By law, New Jersey’s municipalities are collectively required to come up with calculations that satisfy the state's full goal, said Gordon.

“If you're going to have some [obligation] numbers end up being lower, there are going to be some numbers that end up being higher,” he said.

But Burgis, the town planner, questioned the “legitimacy of this approach.”

“The legislation very specifically says that municipalities are entitled to 'examine their numbers,’" he said. "But it never goes on to say the municipality is also obligated to reassess the distribution for the entire region.”

To get those units back, Fair Share Housing Center is proposing a recalculation that takes regional land capacity into account, but that also only reallocates units among the 159 towns seeking reductions.

“ We were very clear, nothing should be reallocated in a way that impacts the 280-plus municipalities that accepted the numbers,” Gordon said.

How that would play out in real life is detailed in court filings.

Franklin Lakes was assigned 497 units. In January, town officials asked the state to reduce its obligation to 463, but Fair Share Housing Center wants to increase that number to 700 — a significant jump from the state's original assignment.

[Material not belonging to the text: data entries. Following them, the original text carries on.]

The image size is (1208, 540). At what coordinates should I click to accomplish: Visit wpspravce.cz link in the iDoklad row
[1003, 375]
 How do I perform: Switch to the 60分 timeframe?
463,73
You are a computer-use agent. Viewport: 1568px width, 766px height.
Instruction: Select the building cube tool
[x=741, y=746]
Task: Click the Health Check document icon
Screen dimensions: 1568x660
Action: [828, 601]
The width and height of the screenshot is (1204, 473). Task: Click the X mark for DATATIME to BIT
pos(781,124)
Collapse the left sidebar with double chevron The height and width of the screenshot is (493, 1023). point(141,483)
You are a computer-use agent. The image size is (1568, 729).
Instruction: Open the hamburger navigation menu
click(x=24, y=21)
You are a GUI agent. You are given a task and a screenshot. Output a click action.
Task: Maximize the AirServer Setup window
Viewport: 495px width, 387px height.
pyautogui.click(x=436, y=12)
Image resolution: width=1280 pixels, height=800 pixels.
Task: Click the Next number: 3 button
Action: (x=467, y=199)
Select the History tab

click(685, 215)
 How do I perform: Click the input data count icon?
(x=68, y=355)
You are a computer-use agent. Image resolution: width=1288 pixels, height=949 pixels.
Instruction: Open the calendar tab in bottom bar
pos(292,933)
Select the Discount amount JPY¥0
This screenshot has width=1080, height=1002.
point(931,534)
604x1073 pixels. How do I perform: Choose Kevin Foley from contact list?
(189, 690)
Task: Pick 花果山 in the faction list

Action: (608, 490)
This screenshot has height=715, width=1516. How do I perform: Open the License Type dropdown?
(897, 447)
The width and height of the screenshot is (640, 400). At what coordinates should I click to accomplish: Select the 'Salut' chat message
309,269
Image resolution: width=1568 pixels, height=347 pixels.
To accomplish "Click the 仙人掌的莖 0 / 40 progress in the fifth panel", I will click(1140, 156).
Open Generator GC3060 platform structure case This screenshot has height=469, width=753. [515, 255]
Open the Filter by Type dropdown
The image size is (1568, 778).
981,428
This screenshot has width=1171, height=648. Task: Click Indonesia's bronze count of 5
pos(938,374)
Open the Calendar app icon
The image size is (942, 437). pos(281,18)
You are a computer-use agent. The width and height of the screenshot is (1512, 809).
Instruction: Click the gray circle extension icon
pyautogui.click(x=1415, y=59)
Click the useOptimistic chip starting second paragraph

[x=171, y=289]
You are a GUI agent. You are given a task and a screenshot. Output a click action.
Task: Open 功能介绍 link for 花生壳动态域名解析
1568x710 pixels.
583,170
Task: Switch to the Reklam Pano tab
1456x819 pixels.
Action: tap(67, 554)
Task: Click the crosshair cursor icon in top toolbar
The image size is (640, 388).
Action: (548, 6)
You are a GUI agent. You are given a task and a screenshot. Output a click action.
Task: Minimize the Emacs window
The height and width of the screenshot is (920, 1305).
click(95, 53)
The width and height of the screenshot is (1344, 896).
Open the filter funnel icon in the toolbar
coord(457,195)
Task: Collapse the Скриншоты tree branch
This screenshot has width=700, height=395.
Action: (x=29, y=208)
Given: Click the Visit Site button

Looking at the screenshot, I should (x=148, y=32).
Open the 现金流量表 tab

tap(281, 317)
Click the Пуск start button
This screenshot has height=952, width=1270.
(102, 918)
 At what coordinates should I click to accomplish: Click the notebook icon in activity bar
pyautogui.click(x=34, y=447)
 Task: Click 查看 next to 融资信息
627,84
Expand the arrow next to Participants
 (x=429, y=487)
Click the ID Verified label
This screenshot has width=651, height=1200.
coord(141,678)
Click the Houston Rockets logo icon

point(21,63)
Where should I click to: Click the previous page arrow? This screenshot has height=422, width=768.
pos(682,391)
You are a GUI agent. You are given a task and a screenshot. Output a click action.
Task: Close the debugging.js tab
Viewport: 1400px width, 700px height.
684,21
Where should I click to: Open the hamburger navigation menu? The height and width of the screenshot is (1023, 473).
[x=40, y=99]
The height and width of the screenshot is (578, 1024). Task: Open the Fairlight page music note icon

Gordon said this would be justified in part because Fair Share Housing Center’s analysis showed Franklin Lakes had significant amounts of developable land compared to its neighbors in Bergen County.

“I don't think it really achieves long-term objectives of affordable housing,” Kahwaty said, adding that he saw any effort to increase the town’s requirements as a “punitive action.”

Fair Share Housing Center told the state that the alternative was to maintain the original requirements. The New Jersey Builders Association also filed lawsuits last week asking the mediators to reject the 159 towns’ requests.

By the end of March, mediators are supposed to render a decision on all affordable housing obligations. Towns must develop plans for how to deliver the units by the end of June.